India's a great place to indulge yourself in activities which, for legal, cultural or expense reasons, are not practical to do in the US, like ordering tailored clothes, littering, paying for a shave, trying out vegetarianism, or making it rain. India's also a great place to blow up an obscene amount of fireworks. Last weekend was the festival of Holi, a two-day festival around the first full moon in February or March, according to the Hindi calendar. According to legend, the son of the king of demons, Prahlada, was a devotee of Vishnu (a good god), and as you may imagine, this development greatly displeased the king of demons, Hiranyakashipu. After trying and failing numerous times to take his son's life, including poisoning him, trampling him by elephants and placing him in a room full of deadly snakes, Hiranyakashipu placed Prahlada on his sister's lap, on top of a burning pyre. The fire burned his sister, Holika, but Prahlada was saved because of his devotion. Today people celebrate the festival Holi with fire and color.

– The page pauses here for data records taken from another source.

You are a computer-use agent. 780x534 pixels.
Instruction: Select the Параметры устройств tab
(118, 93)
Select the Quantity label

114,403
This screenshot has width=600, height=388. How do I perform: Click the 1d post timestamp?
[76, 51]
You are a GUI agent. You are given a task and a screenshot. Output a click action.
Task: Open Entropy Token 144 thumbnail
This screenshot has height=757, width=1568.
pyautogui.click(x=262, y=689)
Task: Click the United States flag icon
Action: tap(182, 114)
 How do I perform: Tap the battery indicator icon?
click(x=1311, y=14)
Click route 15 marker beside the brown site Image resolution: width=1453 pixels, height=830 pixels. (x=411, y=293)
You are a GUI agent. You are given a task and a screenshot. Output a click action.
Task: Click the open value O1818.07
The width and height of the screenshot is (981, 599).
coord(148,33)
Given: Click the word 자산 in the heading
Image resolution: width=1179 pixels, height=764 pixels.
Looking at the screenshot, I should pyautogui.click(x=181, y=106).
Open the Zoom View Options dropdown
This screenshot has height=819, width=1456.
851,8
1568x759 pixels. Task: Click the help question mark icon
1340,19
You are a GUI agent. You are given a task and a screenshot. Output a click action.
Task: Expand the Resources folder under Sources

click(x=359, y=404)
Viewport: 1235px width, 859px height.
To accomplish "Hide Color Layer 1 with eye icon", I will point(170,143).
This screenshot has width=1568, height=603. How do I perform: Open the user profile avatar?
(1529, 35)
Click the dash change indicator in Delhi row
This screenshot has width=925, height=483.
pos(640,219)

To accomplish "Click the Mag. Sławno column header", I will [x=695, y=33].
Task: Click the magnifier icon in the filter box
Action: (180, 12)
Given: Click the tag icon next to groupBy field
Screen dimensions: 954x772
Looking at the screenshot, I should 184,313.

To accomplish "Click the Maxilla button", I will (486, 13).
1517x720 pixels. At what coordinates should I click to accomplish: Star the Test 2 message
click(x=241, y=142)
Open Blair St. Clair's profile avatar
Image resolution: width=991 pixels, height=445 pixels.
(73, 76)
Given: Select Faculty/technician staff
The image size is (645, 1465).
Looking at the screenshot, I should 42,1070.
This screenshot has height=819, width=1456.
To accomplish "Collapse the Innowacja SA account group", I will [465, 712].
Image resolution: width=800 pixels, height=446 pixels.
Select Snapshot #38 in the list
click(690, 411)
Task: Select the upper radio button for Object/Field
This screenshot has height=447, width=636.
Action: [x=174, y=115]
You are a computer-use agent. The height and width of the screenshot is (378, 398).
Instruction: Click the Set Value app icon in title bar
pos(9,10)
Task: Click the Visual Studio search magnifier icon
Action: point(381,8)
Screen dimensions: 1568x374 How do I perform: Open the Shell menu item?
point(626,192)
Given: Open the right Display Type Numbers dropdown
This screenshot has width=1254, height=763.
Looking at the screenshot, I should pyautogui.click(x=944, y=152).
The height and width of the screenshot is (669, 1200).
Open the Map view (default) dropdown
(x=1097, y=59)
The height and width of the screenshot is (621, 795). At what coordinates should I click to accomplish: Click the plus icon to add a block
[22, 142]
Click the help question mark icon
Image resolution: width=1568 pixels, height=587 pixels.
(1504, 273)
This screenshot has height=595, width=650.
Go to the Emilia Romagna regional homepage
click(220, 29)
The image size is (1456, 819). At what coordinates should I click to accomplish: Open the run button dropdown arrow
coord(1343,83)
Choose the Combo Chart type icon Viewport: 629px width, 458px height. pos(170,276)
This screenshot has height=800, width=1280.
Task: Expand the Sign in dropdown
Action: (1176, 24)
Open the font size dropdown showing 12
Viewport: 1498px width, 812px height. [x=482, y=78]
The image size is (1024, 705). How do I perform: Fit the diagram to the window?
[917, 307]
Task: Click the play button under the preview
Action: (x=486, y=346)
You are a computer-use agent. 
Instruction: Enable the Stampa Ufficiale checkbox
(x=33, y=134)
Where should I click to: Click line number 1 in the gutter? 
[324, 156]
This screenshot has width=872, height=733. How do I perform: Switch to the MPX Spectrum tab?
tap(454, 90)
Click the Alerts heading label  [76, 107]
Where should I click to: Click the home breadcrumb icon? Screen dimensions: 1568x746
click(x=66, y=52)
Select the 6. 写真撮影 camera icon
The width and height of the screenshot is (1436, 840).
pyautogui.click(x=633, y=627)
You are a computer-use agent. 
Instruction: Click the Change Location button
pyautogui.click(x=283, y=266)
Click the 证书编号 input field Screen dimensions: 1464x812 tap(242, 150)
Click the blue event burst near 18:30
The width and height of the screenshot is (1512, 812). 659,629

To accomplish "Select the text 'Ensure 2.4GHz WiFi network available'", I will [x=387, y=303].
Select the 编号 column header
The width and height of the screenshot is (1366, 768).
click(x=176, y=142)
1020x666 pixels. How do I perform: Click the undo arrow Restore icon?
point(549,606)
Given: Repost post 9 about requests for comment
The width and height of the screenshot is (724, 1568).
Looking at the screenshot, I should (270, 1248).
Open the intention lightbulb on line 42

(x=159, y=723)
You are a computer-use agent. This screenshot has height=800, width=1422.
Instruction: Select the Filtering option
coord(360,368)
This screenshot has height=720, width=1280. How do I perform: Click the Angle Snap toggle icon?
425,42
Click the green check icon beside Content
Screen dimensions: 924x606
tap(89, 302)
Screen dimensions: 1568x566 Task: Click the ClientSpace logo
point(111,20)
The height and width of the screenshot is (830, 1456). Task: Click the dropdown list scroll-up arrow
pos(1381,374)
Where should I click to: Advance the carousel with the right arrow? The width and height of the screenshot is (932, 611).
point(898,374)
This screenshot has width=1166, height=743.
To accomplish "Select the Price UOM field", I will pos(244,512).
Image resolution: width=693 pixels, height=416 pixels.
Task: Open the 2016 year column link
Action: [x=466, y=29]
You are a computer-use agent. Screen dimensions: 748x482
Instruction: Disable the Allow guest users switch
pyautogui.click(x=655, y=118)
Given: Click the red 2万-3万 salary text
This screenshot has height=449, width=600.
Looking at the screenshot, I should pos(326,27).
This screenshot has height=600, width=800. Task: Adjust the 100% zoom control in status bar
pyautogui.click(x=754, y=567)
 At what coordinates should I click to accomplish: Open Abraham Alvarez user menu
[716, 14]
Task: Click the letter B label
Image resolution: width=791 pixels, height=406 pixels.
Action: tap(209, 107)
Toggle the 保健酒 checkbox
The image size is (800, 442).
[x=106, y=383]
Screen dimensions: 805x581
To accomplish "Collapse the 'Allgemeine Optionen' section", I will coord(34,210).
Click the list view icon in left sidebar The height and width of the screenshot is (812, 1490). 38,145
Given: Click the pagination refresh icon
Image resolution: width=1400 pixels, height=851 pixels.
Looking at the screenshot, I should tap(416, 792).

It's tradition to light bonfires and fireworks the night before Holi, and the collective noise turned our neighborhood into the auditory equivalent of North Philly for the night. We lit some fireworks that sparkled in place, turning our courtyard fluorescent green for ten seconds, and hand-held sticks that made a blue chemical fire, which we danced with until they died out and we'd light a new one. We lit some elaborate fireworks that could have been mistaken for those at your local July 4 party. We also set off some "bombs," which didn't light up but did produce a loud gunshot-like noise. We ate, partied, and danced around the bonfire late into the night.

Post-HoliOn the morning of Holi, everyone buys packets of beautiful dyed powder and watercolors, and spends the morning throwing colors on everyone else, chaotically. The Day of Color would not be an enjoyable festival for an obsessive-compulsive. The correct way to apply colored powder to someone's face is to pour some out in each hand, then smear it over the person's face and hair like your grandma used to do to you when you were six. The other person then does the same to you, and you embrace. If things are going well, you can grab a bucket, add some water and colored dye and pour it on your opposite number. My face changed color from red to blue to purple as the day went on, as did everyone else’s.

Within about twenty minutes of waking up, the floor of our courtyard resembled a Jackson Pollock painting. Soon the courtyard was overwhelmed by the deluge of water and paint and, along with our clothes, turned into a melange of purple, red and brown colors. After an hour we were out of powder, so we walked to the corner store to buy more. During the course of a ten-minute walk, three cars stopped to put powder on us and wish us a Happy Holi.

No Western holiday brings out the raucous joy, fierce energy and community spirit of Holi. Lightness about fireworks aside, it was a wonderful holiday and I'm grateful for the experience.